Great Lakes budget cuts proposed for third straight year

President pledges support at Michigan rally

By: Nick Mordowanec | C&G Newspapers | Published April 16, 2019

 Lake Michigan

Lake Michigan

Shutterstock image

For the third consecutive year, President Donald Trump’s administration is proposing budget cuts to the Great Lakes Restoration Initiative, or GLRI.

The 2020 fiscal year budget, which runs between Oct. 1, 2019, and Sept. 30, 2020, was officially announced by the White House on March 11. The proposed $4.7 trillion budget includes the slashing of $270 million of the GLRI’s $300 million budget.

In 2017, the entire $300 million budget was at risk of being eliminated.
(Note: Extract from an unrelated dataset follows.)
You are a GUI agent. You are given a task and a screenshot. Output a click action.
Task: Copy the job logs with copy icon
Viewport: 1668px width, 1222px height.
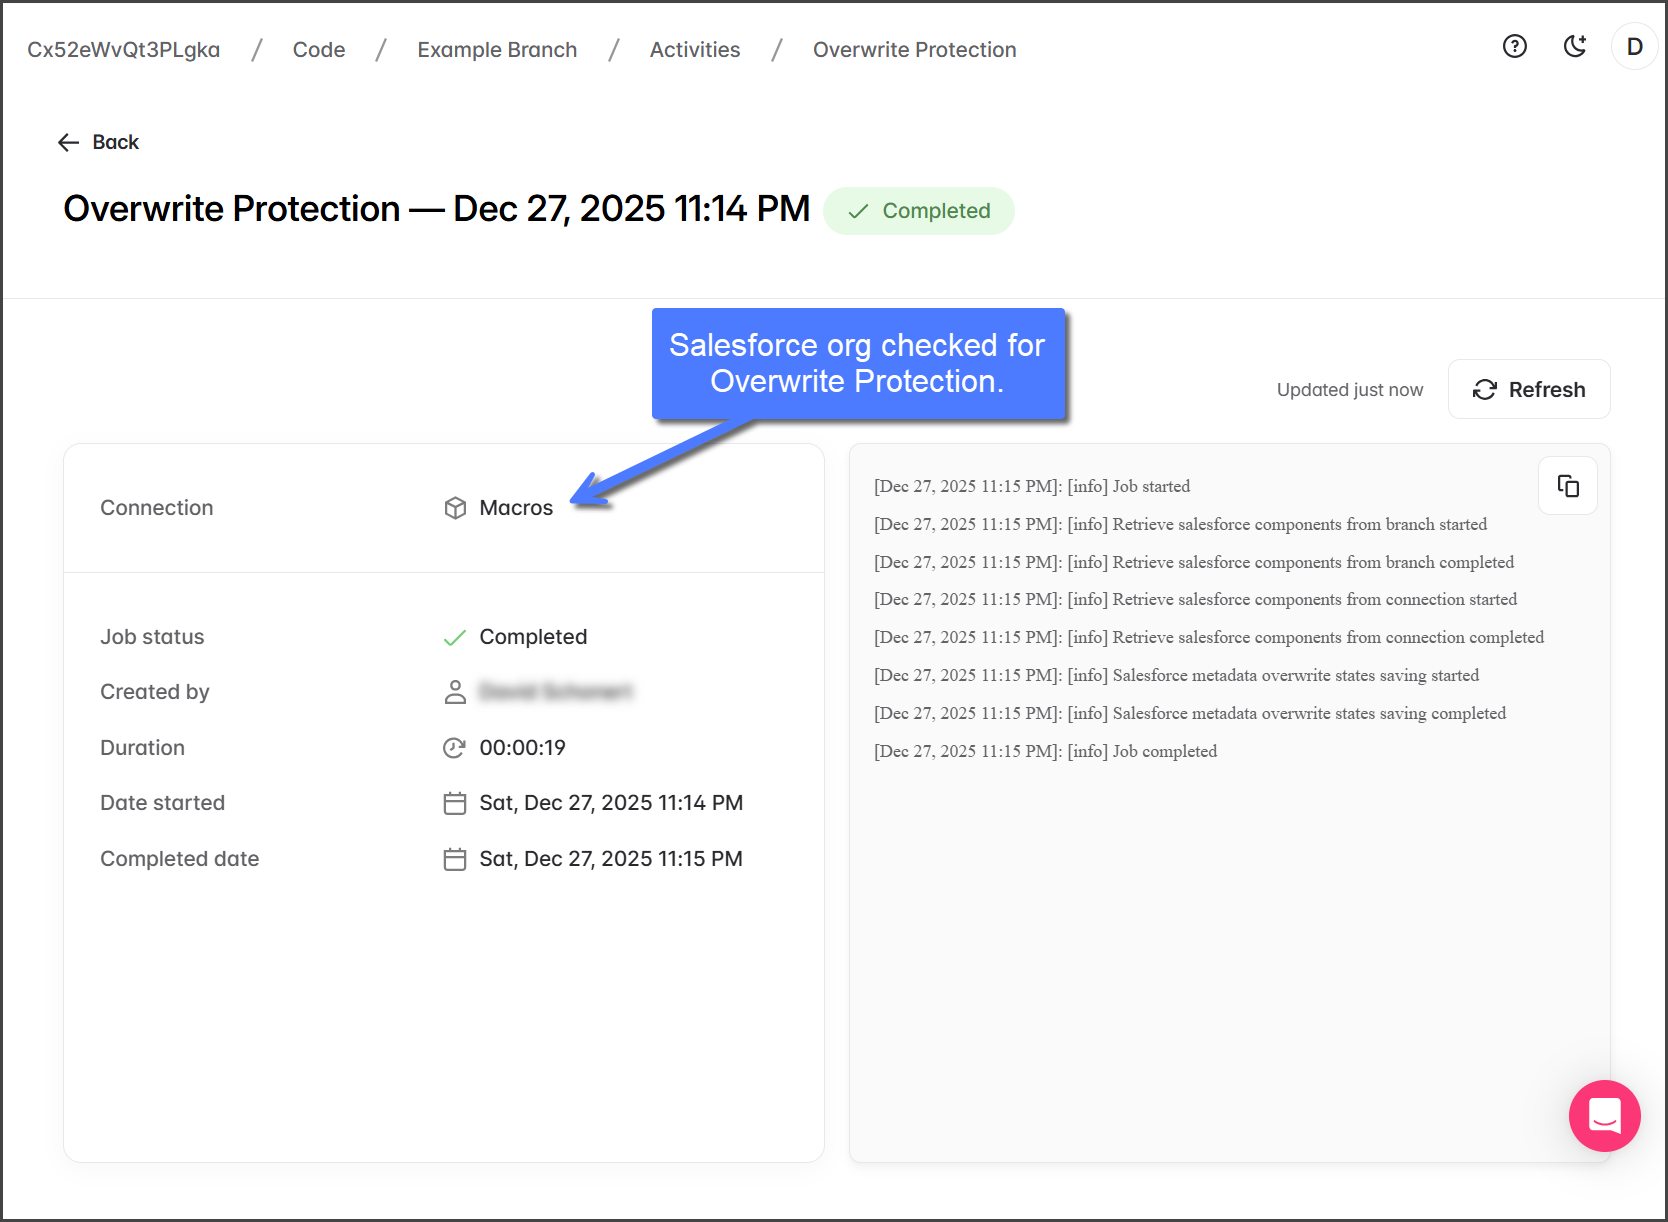[1567, 486]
In 2018, the proposal mirrored this year’s potential cuts, leaving about $30 million in GLRI funding. Both previous efforts were unsuccessful due to bipartisan backlash.

The U.S. Environmental Protection Agency refers to the GLRI as “the largest investment in the Great Lakes in two decades.” Areas of focus have included toxic substances in waterways; invasive species; the effects of source pollution on nearshore health; habitats and species; and foundations for future restoration actions.

“Federal agencies use GLRI resources to strategically target the biggest threats to the Great Lakes ecosystem and to accelerate progress toward long term goals,” the EPA states on its website. “Combining GLRI resources with agency base budgets, we work with non federal partners to implement protection and restoration projects.”

A September 2018 study conducted by economists, as part of the University of Michigan’s Research Seminar in Quantitative Economics, used a combination of econometric and regional modeling to analyze the effects of the GLRI between 2010 and 2016.

The team estimated a total of $1.4 billion in federal funding spent on GLRI projects between those years, contributing an estimated $360 million in additional funding and bringing total Great Lakes states’ spending to about $1.7 billion.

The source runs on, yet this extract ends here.